Thursday, October 25, 2018

Dairy farming continues to decline in Wis, and Trump and Walker aren't helping

You may have heard our president gave a little talk yesterday in our state . And our Fair Governor was more than happy to roll out the welcome mat and hide behind Trump on an issue that's not breaking the GOP's way.



As usual, Walker was BSing if not outright lying, and using the occasion to kiss up to deplora-trash that have backed Trump. But hours before the event at the airport hangar, people who know more than Trump and Walker said the big talk about "fixing NAFTA" is likely to generate next to nothing for the people in need of help.
The renegotiated trade agreement between the U.S., Mexico and Canada is of little use to the dairy farmers President Donald Trumpinsisted on helping, Federal Reserve banks in the Midwest are reporting.

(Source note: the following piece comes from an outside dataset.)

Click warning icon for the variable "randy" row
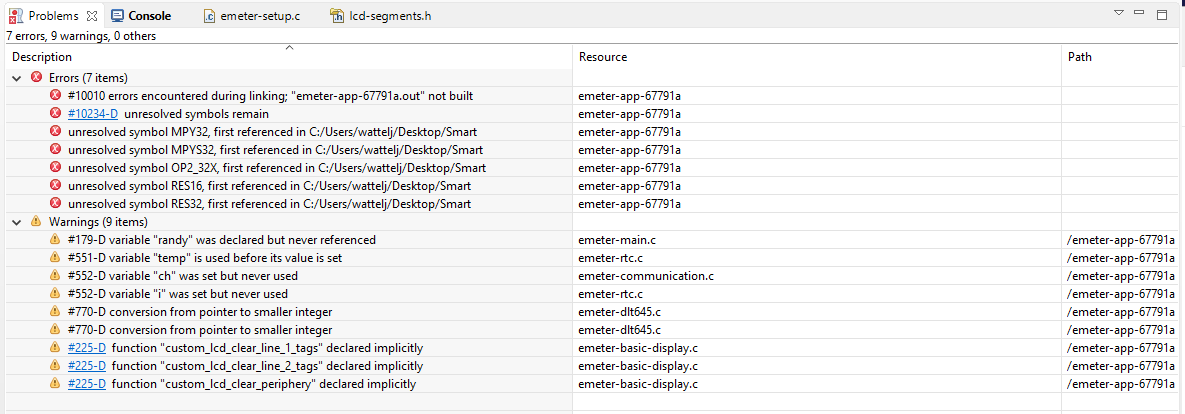The image size is (1185, 414). [x=56, y=240]
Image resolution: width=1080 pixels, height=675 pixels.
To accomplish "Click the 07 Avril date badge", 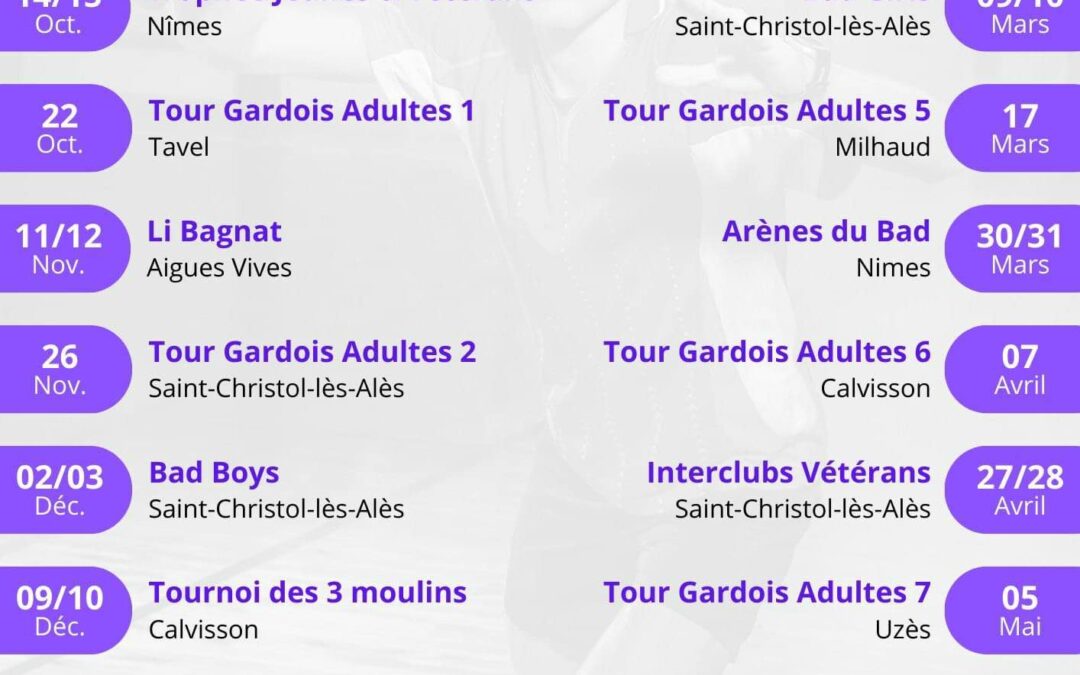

"Gains from the new agreement are seen as "too small and too far in the future to help dairy farmers," the Chicago Fed reported in the central bank's periodic report on economic conditions across its 12 districts.

The Minneapolis Fed reported that "a substantial number of dairy operations have exited the business since the beginning of the year." The report, called the "Beige Book," was released Wednesday.
And few places have seen this more than Wisconsin. The state has lost more than 1,000 dairy operations since Trump's election, and more farms have closed so far in 2018 than they did in all of 2017.



The Midwestern Fed offices note that while there is a slightly opened Canadian market for milk, the restrictions for many other agricultural products are still in place, causing the prices that farmers get to keep plummeting.
Before, U.S. dairy farmers faced strict import quotas and tariffs. Under the new agreement, which still needs to be approved by Congress, Canada agreed to drop restrictions, allowing U.S. producers to supply up to 3.6 percent of Canada's dairy market.

Even so, the Chicago Fed reports "dairy farmers continued to struggle," and Canada and Mexico kept their tariffs on pork, dairy and other agricultural products that they imposed in retaliation for Trump's tariffs on steel and aluminum products imported to the U.S.
And yet the overwhelming majority of the major Agri-business organizations are supporting a Governor who has encouraged the CAFOs and other overproduction that has driven so many of these farms out of business.



In addition, Walker took the stage last night with a president who wants to massively curtail the immigration and residency of many of the foreign-born workers that dairy operations depend on. Note this passage from a report earlier this year by UW-Extension Agricultural Agent Trisha Wagner in the Wisconsin Agriculturist, where dairy farmers admit that immigrants are the only people they can find to do the work.
Farmers interviewed in UW surveys reported difficulties finding U.S.-born workers willing to fill dairy farm jobs. Farmers said many young people in rural Wisconsin have little desire to work on dairy farms, and it is hard to find U.S.-born people willing to work long hours, night shifts and weekends.

One Wisconsin dairy farmer said: “So as our last two children entered high school, and I realized that soon I would have no family labor to rely on, we moved our farm to all hired labor. I have not been able to hire an American citizen since 1997. I have tried! The way I see it, if we didn’t have Hispanics to rely on for a workforce, I don’t believe I could continue farming.”

Farmers insist that this demographic shift in the dairy labor force is not an effort to undercut the local wage rate but, instead, to find “reliable,” hardworking, year-round employees willing to work the demanding hours and do the necessary tasks.

In the words of another Wisconsin dairy farmer: “It’s not about Hispanics. It’s about who wants to do the job. We don’t get a lot of applications from people who want to do the job. There are lots of myths out there. … In our area, you hear from some people that these people [Hispanics] are taking jobs away. But the fact of the matter is that there is nobody here who will work for those wages. The folks in ag cannot afford to pay those wages.”
The real Wisconsin farm scene.

In addition, immigrant workers and their families keep the already-declining populations of rural Wisconsin from falling off a cliff, and likely keeps some of the local schools open. You can bet a lot of the (Anglo) people that went to last night's hate rally in an airport hangar in Mosinee don’t recognize that, nor how fragile things really are for them and their communities.

But they should. Because the only chance those people have in breaking the downward spiral of farming and small-town losses is to reject the deregulatory, “big business over everyone else” mentality that Donald Trump, Scott Walker and Leah Vukmir share. And they need to do it this November, before it is all gone.